To describe treatment patterns and healthcare resource utilization (HCRU) of patients with newly diagnosed juvenile myasthenia gravis (JMG).

Myasthenia gravis (MG) is a rare, chronic, autoimmune disease characterized by dysfunction and damage at the neuromuscular junction. JMG (MG in patients <18 years old) is very rare, with limited knowledge on current treatment patterns and HCRU.

JMG patients, newly diagnosed between 2008 and 2021, were identified from Merative™ Marketscan® Commercial Database and Multi-State Medicaid Database. Patients were followed from the date of first JMG claim (JMG diagnosis or treatment with acetylcholinesterase inhibitors [AChEIs], maintenance intravenous [IV] or subcutaneous immunoglobulin [Ig], or plasma exchange [PLEX] therapy, whichever occurred first). JMG-related treatment changes during follow-up were assessed by descriptive statistics. Exacerbations, myasthenic crisis, thymectomy, and acute use of IVIg/PLEX during follow-up were identified and HCRU evaluated.

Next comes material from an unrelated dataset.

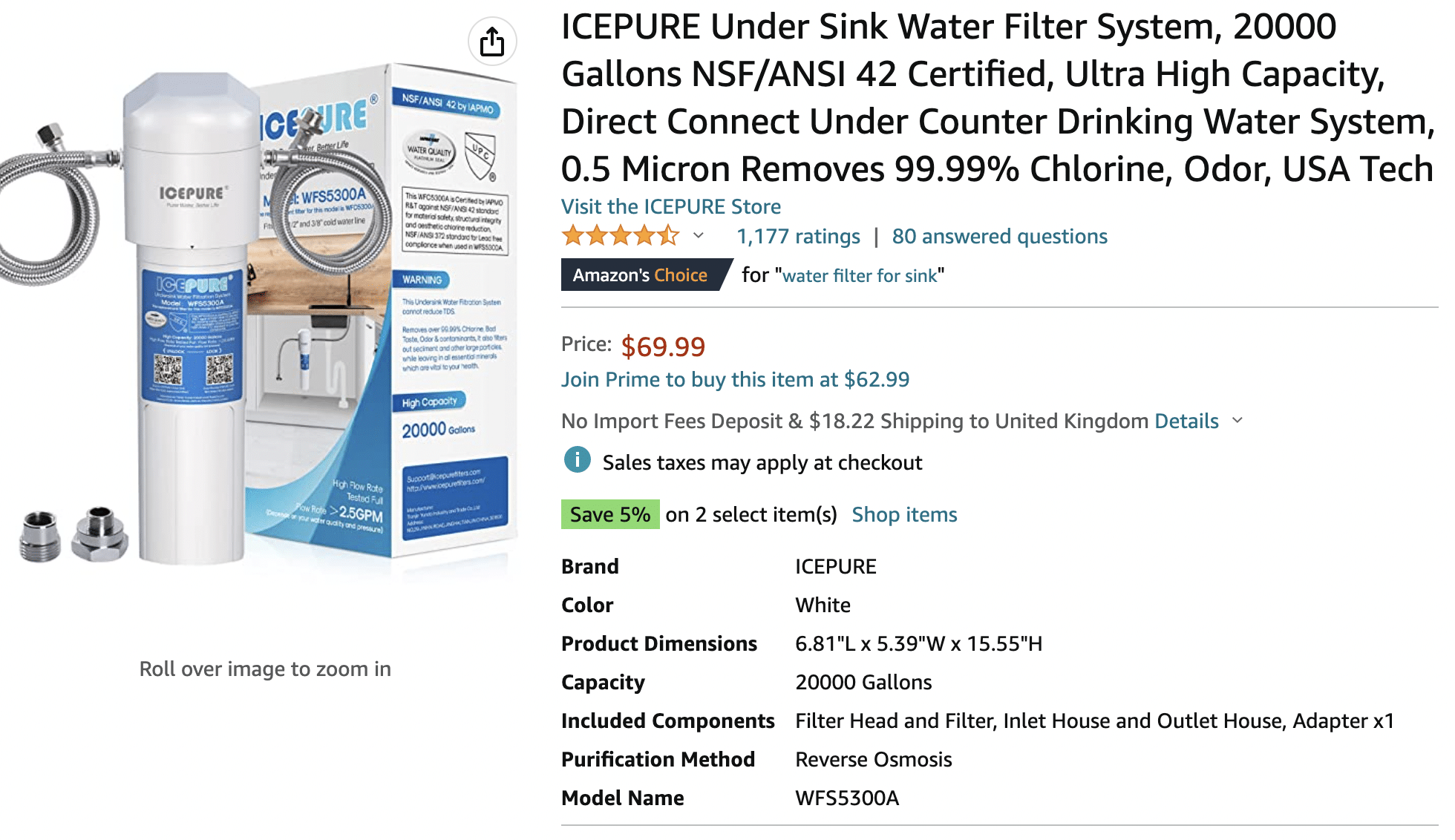Open the "water filter for sink" search link
This screenshot has width=1455, height=840.
click(860, 276)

630 newly diagnosed JMG patients (57.6% pre-puberty-onset; <12 years old) were followed for a median of 2.4 years (range 18 days–13 years). Of 533 treated patients, 375 (70.4%) were first treated with AChEIs initiated at a median of 2 days from first JMG claim; corticosteroids were started at a median of 66 days, followed by maintenance Ig/PLEX and non-steroidal immunosuppressants (NSISTs) at 133 and 240 days, respectively. Treatments for post-puberty-onset patients (≥12 years old) were escalated faster than for pre-puberty-onset patients. Thymectomy was most frequent during maintenance Ig/PLEX (29.1 per 100 person-years) and was more frequent in post-puberty-onset patients. Exacerbation peaked during first NSIST treatment (incidence rate 122.9 per 100 person-years); patients treated with maintenance Ig/PLEX had the highest rate of MG hospitalizations (113.9 per 100 person-years).